*HOW TO COMPLETE THIS TASK*.
Each record must appear in the answer exactly as given.

== Segment start ==

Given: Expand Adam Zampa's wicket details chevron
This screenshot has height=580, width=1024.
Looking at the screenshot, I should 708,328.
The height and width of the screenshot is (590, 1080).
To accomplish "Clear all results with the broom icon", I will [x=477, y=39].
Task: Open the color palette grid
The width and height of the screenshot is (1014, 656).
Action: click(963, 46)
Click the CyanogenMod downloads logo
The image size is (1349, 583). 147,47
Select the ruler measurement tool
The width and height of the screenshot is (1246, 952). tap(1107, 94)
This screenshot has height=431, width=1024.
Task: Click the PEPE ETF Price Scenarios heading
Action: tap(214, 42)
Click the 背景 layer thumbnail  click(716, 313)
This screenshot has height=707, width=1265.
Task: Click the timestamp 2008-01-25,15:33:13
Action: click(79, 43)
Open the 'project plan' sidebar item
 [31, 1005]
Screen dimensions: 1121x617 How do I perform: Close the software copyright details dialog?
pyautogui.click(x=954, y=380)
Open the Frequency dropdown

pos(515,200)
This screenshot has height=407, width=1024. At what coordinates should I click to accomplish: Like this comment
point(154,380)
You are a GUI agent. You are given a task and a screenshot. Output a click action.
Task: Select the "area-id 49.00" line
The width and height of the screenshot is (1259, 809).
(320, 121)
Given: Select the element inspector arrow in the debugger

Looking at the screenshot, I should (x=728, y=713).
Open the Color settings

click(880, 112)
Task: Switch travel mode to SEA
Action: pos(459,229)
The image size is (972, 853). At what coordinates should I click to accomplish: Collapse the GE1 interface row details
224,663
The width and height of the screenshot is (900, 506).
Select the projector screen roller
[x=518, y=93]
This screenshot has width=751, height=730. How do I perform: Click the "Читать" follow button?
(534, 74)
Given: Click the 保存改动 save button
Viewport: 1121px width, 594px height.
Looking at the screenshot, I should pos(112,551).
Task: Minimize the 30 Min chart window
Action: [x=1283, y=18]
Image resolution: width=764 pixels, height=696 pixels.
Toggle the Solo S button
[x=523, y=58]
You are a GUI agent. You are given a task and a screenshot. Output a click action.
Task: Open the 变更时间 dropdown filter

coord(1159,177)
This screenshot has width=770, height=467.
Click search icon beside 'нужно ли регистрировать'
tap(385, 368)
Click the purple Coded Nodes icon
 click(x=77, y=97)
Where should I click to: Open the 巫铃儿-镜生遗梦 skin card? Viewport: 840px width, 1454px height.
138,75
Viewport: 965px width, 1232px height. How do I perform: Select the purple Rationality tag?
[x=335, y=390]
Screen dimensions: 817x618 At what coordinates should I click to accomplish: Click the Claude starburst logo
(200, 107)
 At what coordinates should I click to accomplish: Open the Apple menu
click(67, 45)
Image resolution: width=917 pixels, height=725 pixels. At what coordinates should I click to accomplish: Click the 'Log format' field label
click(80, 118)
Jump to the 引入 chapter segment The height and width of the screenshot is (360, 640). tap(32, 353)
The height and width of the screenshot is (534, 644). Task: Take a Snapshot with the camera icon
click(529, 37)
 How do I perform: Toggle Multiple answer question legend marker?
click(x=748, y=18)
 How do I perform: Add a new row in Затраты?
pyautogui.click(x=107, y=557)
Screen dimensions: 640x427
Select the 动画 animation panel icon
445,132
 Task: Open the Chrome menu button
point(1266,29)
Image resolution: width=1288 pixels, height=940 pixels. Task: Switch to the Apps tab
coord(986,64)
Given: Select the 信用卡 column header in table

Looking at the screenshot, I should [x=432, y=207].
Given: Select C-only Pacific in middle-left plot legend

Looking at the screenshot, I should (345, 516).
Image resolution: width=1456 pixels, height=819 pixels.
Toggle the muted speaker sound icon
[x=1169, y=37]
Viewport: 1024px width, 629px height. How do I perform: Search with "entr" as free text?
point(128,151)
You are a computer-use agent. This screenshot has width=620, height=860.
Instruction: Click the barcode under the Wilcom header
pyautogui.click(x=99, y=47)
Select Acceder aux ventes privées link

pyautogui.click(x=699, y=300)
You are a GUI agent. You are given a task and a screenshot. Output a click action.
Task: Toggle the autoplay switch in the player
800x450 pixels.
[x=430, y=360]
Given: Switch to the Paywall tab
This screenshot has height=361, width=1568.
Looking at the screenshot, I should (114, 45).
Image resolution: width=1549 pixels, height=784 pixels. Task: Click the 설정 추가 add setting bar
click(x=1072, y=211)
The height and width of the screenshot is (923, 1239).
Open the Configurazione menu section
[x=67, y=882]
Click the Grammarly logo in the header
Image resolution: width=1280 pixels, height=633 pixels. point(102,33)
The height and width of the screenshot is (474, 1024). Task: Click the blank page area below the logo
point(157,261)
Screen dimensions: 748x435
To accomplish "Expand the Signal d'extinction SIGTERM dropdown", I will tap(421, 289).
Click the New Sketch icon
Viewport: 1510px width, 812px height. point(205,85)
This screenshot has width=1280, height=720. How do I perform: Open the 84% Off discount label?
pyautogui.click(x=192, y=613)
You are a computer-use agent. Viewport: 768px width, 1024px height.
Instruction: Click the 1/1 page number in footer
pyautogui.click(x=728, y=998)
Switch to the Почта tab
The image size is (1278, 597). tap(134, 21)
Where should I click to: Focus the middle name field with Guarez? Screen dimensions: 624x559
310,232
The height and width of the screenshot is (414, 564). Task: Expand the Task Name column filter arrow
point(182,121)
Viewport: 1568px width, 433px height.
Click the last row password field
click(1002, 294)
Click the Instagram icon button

== Segment end ==

*WRITTEN SOLUTION*.
Given: Expand Adam Zampa's wicket details chevron
This screenshot has height=580, width=1024.
Looking at the screenshot, I should 708,328.
The height and width of the screenshot is (590, 1080).
To accomplish "Clear all results with the broom icon", I will [x=477, y=39].
Task: Open the color palette grid
The width and height of the screenshot is (1014, 656).
Action: click(963, 46)
Click the CyanogenMod downloads logo
The image size is (1349, 583). 147,47
Select the ruler measurement tool
The width and height of the screenshot is (1246, 952). tap(1107, 94)
This screenshot has height=431, width=1024.
Task: Click the PEPE ETF Price Scenarios heading
Action: tap(214, 42)
Click the 背景 layer thumbnail  click(716, 313)
This screenshot has height=707, width=1265.
Task: Click the timestamp 2008-01-25,15:33:13
Action: click(79, 43)
Open the 'project plan' sidebar item
 [31, 1005]
Screen dimensions: 1121x617 How do I perform: Close the software copyright details dialog?
pyautogui.click(x=954, y=380)
Open the Frequency dropdown

pos(515,200)
This screenshot has height=407, width=1024. At what coordinates should I click to accomplish: Like this comment
point(154,380)
You are a GUI agent. You are given a task and a screenshot. Output a click action.
Task: Select the "area-id 49.00" line
The width and height of the screenshot is (1259, 809).
(320, 121)
Given: Select the element inspector arrow in the debugger

Looking at the screenshot, I should (x=728, y=713).
Open the Color settings

click(880, 112)
Task: Switch travel mode to SEA
Action: pos(459,229)
The image size is (972, 853). At what coordinates should I click to accomplish: Collapse the GE1 interface row details
224,663
The width and height of the screenshot is (900, 506).
Select the projector screen roller
[x=518, y=93]
This screenshot has width=751, height=730. How do I perform: Click the "Читать" follow button?
(534, 74)
Given: Click the 保存改动 save button
Viewport: 1121px width, 594px height.
Looking at the screenshot, I should pos(112,551).
Task: Minimize the 30 Min chart window
Action: [x=1283, y=18]
Image resolution: width=764 pixels, height=696 pixels.
Toggle the Solo S button
[x=523, y=58]
You are a GUI agent. You are given a task and a screenshot. Output a click action.
Task: Open the 变更时间 dropdown filter

coord(1159,177)
This screenshot has width=770, height=467.
Click search icon beside 'нужно ли регистрировать'
tap(385, 368)
Click the purple Coded Nodes icon
 click(x=77, y=97)
Where should I click to: Open the 巫铃儿-镜生遗梦 skin card? Viewport: 840px width, 1454px height.
138,75
Viewport: 965px width, 1232px height. How do I perform: Select the purple Rationality tag?
[x=335, y=390]
Screen dimensions: 817x618 At what coordinates should I click to accomplish: Click the Claude starburst logo
(200, 107)
 At what coordinates should I click to accomplish: Open the Apple menu
click(67, 45)
Image resolution: width=917 pixels, height=725 pixels. At what coordinates should I click to accomplish: Click the 'Log format' field label
click(80, 118)
Jump to the 引入 chapter segment The height and width of the screenshot is (360, 640). tap(32, 353)
The height and width of the screenshot is (534, 644). Task: Take a Snapshot with the camera icon
click(529, 37)
 How do I perform: Toggle Multiple answer question legend marker?
click(x=748, y=18)
 How do I perform: Add a new row in Затраты?
pyautogui.click(x=107, y=557)
Screen dimensions: 640x427
Select the 动画 animation panel icon
445,132
 Task: Open the Chrome menu button
point(1266,29)
Image resolution: width=1288 pixels, height=940 pixels. Task: Switch to the Apps tab
coord(986,64)
Given: Select the 信用卡 column header in table

Looking at the screenshot, I should [x=432, y=207].
Given: Select C-only Pacific in middle-left plot legend

Looking at the screenshot, I should (345, 516).
Image resolution: width=1456 pixels, height=819 pixels.
Toggle the muted speaker sound icon
[x=1169, y=37]
Viewport: 1024px width, 629px height. How do I perform: Search with "entr" as free text?
point(128,151)
You are a computer-use agent. This screenshot has width=620, height=860.
Instruction: Click the barcode under the Wilcom header
pyautogui.click(x=99, y=47)
Select Acceder aux ventes privées link

pyautogui.click(x=699, y=300)
You are a GUI agent. You are given a task and a screenshot. Output a click action.
Task: Toggle the autoplay switch in the player
800x450 pixels.
[x=430, y=360]
Given: Switch to the Paywall tab
This screenshot has height=361, width=1568.
Looking at the screenshot, I should (114, 45).
Image resolution: width=1549 pixels, height=784 pixels. Task: Click the 설정 추가 add setting bar
click(x=1072, y=211)
The height and width of the screenshot is (923, 1239).
Open the Configurazione menu section
[x=67, y=882]
Click the Grammarly logo in the header
Image resolution: width=1280 pixels, height=633 pixels. point(102,33)
The height and width of the screenshot is (474, 1024). Task: Click the blank page area below the logo
point(157,261)
Screen dimensions: 748x435
To accomplish "Expand the Signal d'extinction SIGTERM dropdown", I will tap(421, 289).
Click the New Sketch icon
Viewport: 1510px width, 812px height. point(205,85)
This screenshot has width=1280, height=720. How do I perform: Open the 84% Off discount label?
pyautogui.click(x=192, y=613)
You are a computer-use agent. Viewport: 768px width, 1024px height.
Instruction: Click the 1/1 page number in footer
pyautogui.click(x=728, y=998)
Switch to the Почта tab
The image size is (1278, 597). tap(134, 21)
Where should I click to: Focus the middle name field with Guarez? Screen dimensions: 624x559
310,232
The height and width of the screenshot is (414, 564). Task: Expand the Task Name column filter arrow
point(182,121)
Viewport: 1568px width, 433px height.
Click the last row password field
click(1002, 294)
Click the Instagram icon button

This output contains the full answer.